私の後ろにはこっそりとキラも控えている。何かしら異常事態があればサポートしてくれるそうで頼もしい。
そうしてしばらく無言のまま、息を潜めて待っていると。
(来た!)
私はさっそく物陰から飛び出した。
ひとりで歩いてきたのは、茶髪の……十歳くらいに見える男の子だ。
目つきが悪く、右目の上にガーゼを貼っている。やんちゃな盛りという感じだ。
「こ、こんにちは!」
「……?」
(訝しげな目で見られてる!)
しかしここで怯んではいけない。
私は用意していた言葉を言い放った。
「あ、あのね。良かったら私があなたの痛いところを触るわ!」
「……えっ!?」
「一所懸命に触って癒すわ! それはもうしつこいくらい! その代わり、お金をちょうだ――」
後ろからずるずる引きずられた。私は路地裏へと引き戻された。
「バカかアンタっ!!」
林檎のように真っ赤な顔をしたキラが私を怒鳴りつける。
(えー!?)
「……私なりに一所懸命考えたのに。何が悪かったの?」
教えて、という思いを込めて見つめると、キラはさらに真っ赤っかになってしまう。
「……分かった、オレが悪かった! 台詞は……オレが考えるから」
「う、うん。
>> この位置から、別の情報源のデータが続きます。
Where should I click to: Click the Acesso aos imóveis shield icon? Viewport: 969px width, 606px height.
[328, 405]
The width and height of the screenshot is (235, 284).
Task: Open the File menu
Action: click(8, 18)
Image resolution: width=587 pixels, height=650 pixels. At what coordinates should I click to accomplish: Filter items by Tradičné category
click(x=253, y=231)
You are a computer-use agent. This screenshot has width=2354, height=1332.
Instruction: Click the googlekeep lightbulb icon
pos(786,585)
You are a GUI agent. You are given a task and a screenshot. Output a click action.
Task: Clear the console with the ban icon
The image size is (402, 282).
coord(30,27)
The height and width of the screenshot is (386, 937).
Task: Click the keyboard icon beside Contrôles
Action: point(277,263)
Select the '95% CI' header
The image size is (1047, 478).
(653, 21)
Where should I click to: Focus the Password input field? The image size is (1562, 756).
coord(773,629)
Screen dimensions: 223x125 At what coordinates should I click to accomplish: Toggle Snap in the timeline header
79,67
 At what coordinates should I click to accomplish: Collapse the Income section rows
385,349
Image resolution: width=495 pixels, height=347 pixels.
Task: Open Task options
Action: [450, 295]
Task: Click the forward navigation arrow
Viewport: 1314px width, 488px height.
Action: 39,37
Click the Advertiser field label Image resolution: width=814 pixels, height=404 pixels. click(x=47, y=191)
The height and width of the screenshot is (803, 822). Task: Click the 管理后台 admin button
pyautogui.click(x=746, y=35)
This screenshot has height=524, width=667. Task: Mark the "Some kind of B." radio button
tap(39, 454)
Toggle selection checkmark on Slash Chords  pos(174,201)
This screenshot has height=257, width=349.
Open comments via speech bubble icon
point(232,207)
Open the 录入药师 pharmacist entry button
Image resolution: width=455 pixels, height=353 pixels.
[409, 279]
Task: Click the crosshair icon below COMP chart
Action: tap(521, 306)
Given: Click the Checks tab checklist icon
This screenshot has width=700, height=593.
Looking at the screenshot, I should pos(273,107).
ありがとう?」
「……だからもう、ああいうのを男に言うのはやめて」
「ああいうの?」
何を言ったか思い出そうとすると、「いいから!」とまた怒られてしまった。
「ともかく禁止ってこと!」
「は、はい」
あまりの迫力に、私が必死に頷くとようやくキラの溜飲は下がったようだった。
「じゃあ次行くぞ」という監督役の言葉に、私は「はい!」と勢いよく返事をした。
だって、せっかくキラがこうして親身になってくれているのだ。